Avec le défi lancé par Benjamin, ma réputation en tant que talonneur de l'équipe est en jeu ce matin, tout le lycée me regarde depuis les tribunes. Cela fait bien marrer mon pote, ce gringalet assis à l'abri au milieu des remplaçants, avec qui j'ai parié que je marquerai quand même un essai. La provocation est de taille, puisque si je gagne, il m'emmène ce week-end surfer avec lui à Biarritz. En revanche, si je perds, c'est beaucoup moins fun : je devrai embrasser le CPE.

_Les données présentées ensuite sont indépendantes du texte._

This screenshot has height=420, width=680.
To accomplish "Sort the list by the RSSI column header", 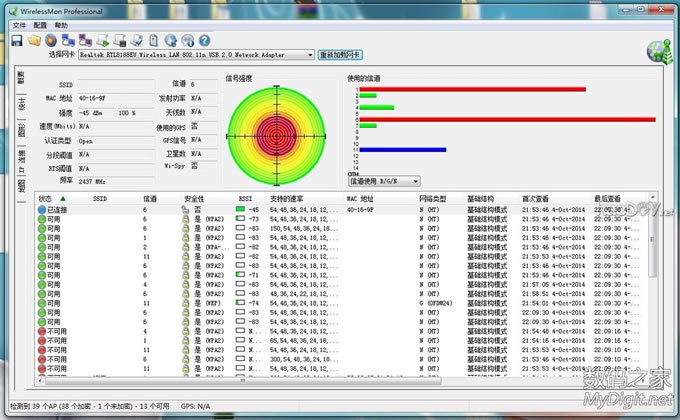I will pyautogui.click(x=245, y=199).
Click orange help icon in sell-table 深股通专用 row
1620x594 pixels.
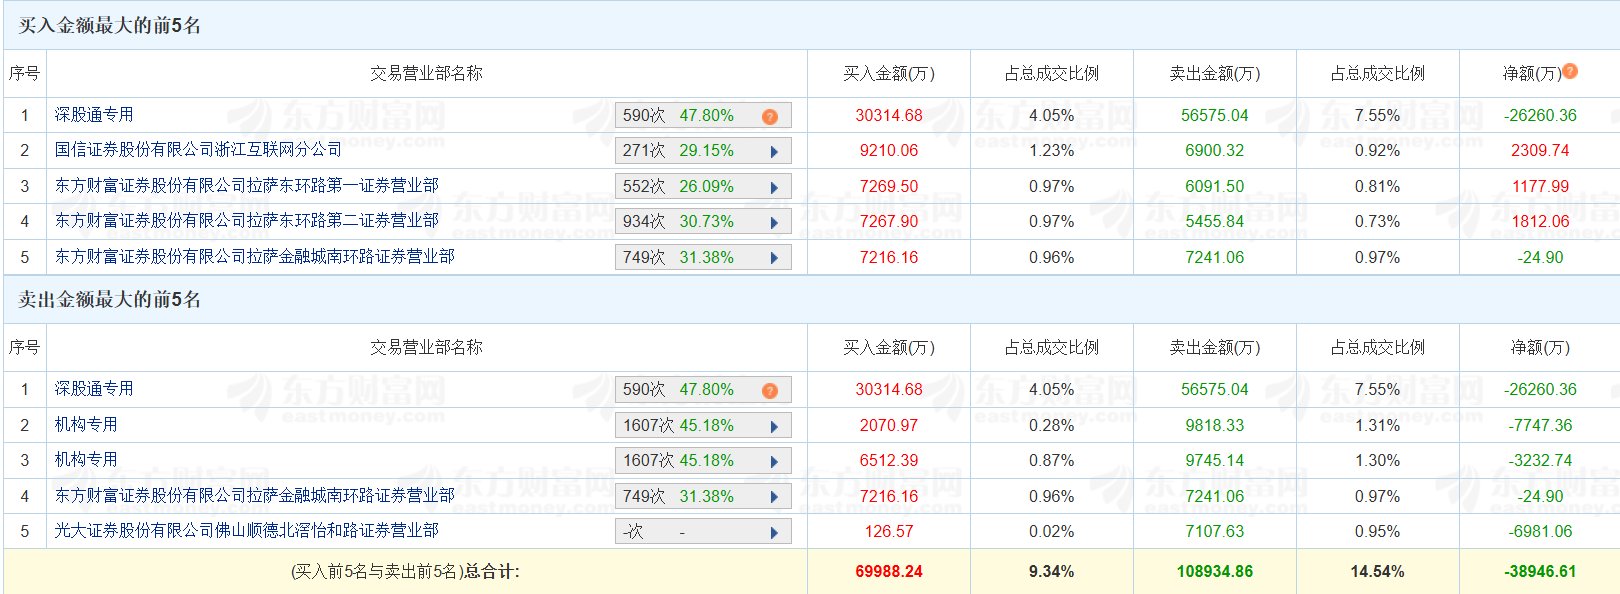[x=769, y=391]
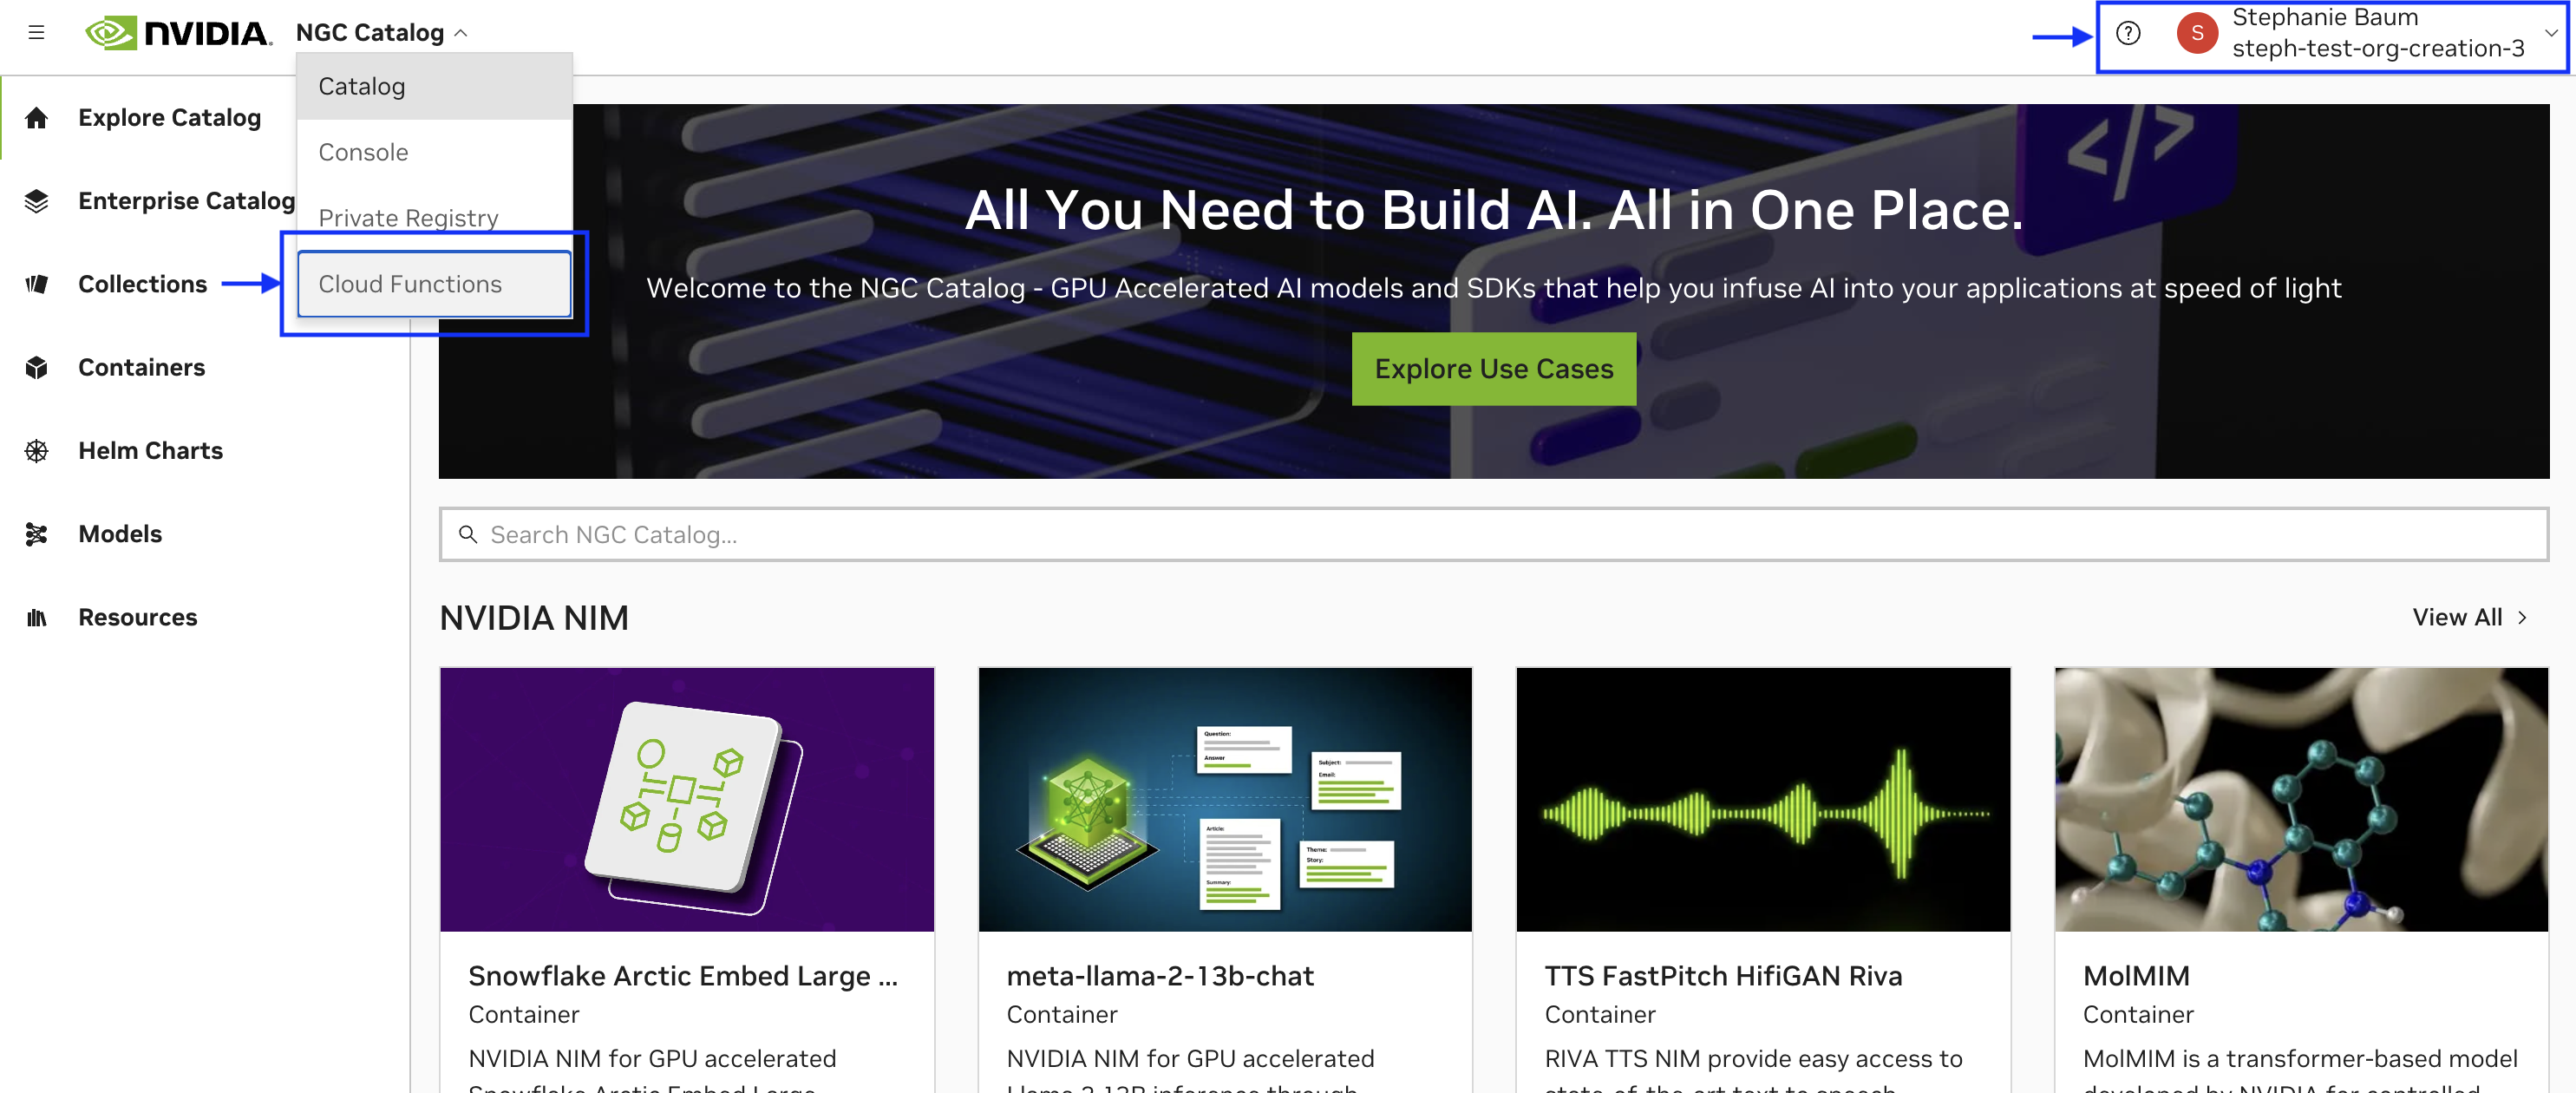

Je sens mes deux adversaires s'approcher petit à petit alors que je m'essouffle. Le terrain est glissant et aqueux, l'odeur de l'herbe se mêle à celle de terre mouillée. Il bruine depuis une dizaine de minutes, mais cela suffit pour me tremper. Mes cheveux, un peu trop longs et humides, dégoulinent sur mon visage tandis que mon T-shirt taché se colle à mon torse, cette sensation est très désagréable. Je ne suis plus très loin de la ligne d'en-but, à peine quelques mètres, et j'ai en travers des poumons les cigarettes de ce matin qui m'empêchent de reprendre ma respiration correctement. Entre l'effort physique et la pression que je me mets au sujet de ma réputation au sein de l'équipe, je suis en nage, pourtant je reste concentré. Je plisse les yeux pour éviter que les minuscules particules de pluie ne m'aveuglent. En véritable compétiteur, j'aime ressentir la menace de mes adversaires qui me rattrapent progressivement, mais avant tout, j'adore gagner et il n'est pas question que je fasse le minimum pour y arriver. J'allonge mes foulées, fixant la ligne blanche qui approche enfin lorsque le martèlement des crampons de mes assaillants laisse place au silence. En jetant un coup d'œil par-dessus mon épaule, je découvre les deux baraqués, aux joues rougies par l'effort, qui se propulsent dans les airs. Je mords mon protège-dents en prédiction du puissant plaquage qu'ils vont m'infliger et cherche une feinte quelconque pour l'éviter.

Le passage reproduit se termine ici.